## What is required
Count, in the entries below, the lines in which "Given" occurs. Give the number, nothing more.

## Stored data entries
-- Opening Marker --
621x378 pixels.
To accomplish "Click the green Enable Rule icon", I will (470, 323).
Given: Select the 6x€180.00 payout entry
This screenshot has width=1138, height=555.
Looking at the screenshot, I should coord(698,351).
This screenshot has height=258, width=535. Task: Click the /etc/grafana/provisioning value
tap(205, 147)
-- Closing Marker --
-- Opening Marker --
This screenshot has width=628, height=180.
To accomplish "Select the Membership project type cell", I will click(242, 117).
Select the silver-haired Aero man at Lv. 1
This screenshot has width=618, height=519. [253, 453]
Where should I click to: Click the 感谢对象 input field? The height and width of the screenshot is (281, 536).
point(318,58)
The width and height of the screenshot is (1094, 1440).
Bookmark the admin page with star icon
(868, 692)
-- Closing Marker --
-- Opening Marker --
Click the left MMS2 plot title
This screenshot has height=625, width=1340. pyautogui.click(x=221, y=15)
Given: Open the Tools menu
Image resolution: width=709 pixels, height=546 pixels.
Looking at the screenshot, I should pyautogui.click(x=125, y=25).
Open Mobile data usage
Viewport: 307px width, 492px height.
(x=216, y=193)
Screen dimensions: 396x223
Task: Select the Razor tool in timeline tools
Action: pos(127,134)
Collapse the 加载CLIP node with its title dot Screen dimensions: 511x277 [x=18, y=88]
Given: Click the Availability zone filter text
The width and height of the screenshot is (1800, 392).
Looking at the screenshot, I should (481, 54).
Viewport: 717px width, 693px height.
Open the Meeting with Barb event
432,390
-- Closing Marker --
## Exercise solution
3